Events
2009
February
Karin Wulf, associate professor of history and American Studies at the College of WIlliam & Mary, will speak on "Bible, King and Common Law: Genealogical Literacies in Colonial British America," at 3 p.m. Tuesday Feb. 10 in the Burgess Room on the ninth floor of Batten Arts & Letters. Refreshments will be served at 2:30.
People across cultures may be interested in their family's past, but the form and content of their genealogies reflect the traditions and expectations of the societies in which they live. Creating genealogies is an intimate practice among individuals and within families; it is also an instrumental practice with political origins and purposes. In the eighteenth century, genealogical fascinations in America took on particularly British and specifically colonial qualities. British American were literate in three interlaced genres of genealogy, all promoted by the state: religious (via the Bible), government (especially the monarchy), and the common law (of property). In each case these institutions promoted a reverence of genealogy, and required individuals and families to produce genealogical information. Genealogical didacticism and the imperative for genealogical production created a highly genealogically literate culture-- and a populace attuned to the colonial uses of teh British-style authority of (patri)lineage.
Karin Wulf earned her PhD from Johns Hopkins in 1993. Before coming to WIlliam and Mary, she taught for ten years at American University. Wulf has produced two colalborative editions, Milcah Martha Moore's Book: A Commonplace Book from Revolutionary America (with Catherine Blecki, published by Penn State in 1997) and The Diary of Hannah Callender, 1758-1788 (with Susan Kelpp, forthcoming). Her book, Not All Wives: Women of Colonial Philadelphia was published by Cornell University Press in 2000, and issued in paper by the University of Pennsylvania Press in 2005. She currently at work on a study of the relationship between genealogical practives and political culture: "Lineaage: The Politics and Poetics of Genealogy in British America, 1680-1820."
-Tuesday, February 10, 3 p.m. Burgess Room (BAL); refreshments at 2:30 p.m.
2007
February
Presidental Lecture by Camilla Townsend (Rutgers University) on "Pocahontas as Broker: Risks and Rewards for Native Women at Contact"
-Thursday, February 8, 2007 at 8pm, Mills Godwin 102
Lecture by Dr. Lauranett Lee (curator of African American history, Virginia Historical Society) on Jamestown and the African American experience.

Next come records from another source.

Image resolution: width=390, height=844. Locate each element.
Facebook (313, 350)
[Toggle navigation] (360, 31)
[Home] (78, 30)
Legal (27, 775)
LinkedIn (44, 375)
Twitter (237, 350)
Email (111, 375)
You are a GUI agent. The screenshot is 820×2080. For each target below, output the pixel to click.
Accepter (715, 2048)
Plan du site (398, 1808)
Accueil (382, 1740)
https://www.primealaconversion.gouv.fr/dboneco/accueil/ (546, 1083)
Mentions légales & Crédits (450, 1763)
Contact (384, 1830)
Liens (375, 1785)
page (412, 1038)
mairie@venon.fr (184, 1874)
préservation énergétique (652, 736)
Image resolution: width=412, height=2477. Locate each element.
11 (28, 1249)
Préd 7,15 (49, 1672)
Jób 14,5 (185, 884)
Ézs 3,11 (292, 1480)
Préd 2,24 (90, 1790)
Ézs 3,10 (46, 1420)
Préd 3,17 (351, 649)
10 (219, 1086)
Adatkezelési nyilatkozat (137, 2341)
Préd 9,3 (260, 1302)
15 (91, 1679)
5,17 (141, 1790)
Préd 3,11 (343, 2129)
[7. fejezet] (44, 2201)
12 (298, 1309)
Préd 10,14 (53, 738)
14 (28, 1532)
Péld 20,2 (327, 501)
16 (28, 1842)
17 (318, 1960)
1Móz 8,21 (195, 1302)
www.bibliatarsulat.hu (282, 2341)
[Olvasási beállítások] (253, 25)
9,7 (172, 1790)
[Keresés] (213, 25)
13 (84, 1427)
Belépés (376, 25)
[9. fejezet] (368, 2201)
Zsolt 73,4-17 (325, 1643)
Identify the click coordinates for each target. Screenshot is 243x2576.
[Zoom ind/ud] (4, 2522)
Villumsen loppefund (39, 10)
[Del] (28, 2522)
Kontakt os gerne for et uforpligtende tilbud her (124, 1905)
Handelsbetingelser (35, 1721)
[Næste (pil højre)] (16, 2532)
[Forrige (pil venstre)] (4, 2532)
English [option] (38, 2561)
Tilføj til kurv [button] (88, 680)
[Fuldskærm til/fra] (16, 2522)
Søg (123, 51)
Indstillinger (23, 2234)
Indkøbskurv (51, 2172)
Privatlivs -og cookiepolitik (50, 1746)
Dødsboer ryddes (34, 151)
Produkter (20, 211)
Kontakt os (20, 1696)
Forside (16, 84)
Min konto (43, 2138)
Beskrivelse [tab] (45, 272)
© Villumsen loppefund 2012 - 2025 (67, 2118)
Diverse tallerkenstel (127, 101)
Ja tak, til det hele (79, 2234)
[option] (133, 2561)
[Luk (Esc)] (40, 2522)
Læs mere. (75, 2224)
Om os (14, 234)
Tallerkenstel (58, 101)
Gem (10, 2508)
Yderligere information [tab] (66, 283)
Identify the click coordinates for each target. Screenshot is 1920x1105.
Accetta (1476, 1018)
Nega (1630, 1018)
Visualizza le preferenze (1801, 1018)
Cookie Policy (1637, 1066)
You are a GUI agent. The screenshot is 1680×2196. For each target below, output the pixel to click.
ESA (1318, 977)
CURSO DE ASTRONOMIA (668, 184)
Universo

Sponsored by Phi Alpha Theta.
- Friday February 23, 2007 at 7pm, Webb Center.
March
"Very Virginia Beach Distinguished Lecture" by Peter Stewart (professor emeritus, Old Dominion University) on "Forgotten Facts and Hidden History of Virginia Beach, Virginia"
-Monday, March 19, 2007 at the Virginia Beach Higher Education Center
April
Maritime history lecture by Zoltán Biedermann (PhD Paris/Lisbon, currently Getty Fellow at Clark Library, UCLA) on "How an Ocean Shaped an Empire: The Indian Ocean and the Portuguese Networks in Asia during the Early Modern Period." Sponsored by the Office of the Dean of Arts and Letters.
- Thursday April 12, 2007 at 12:30pm, BAL 9024.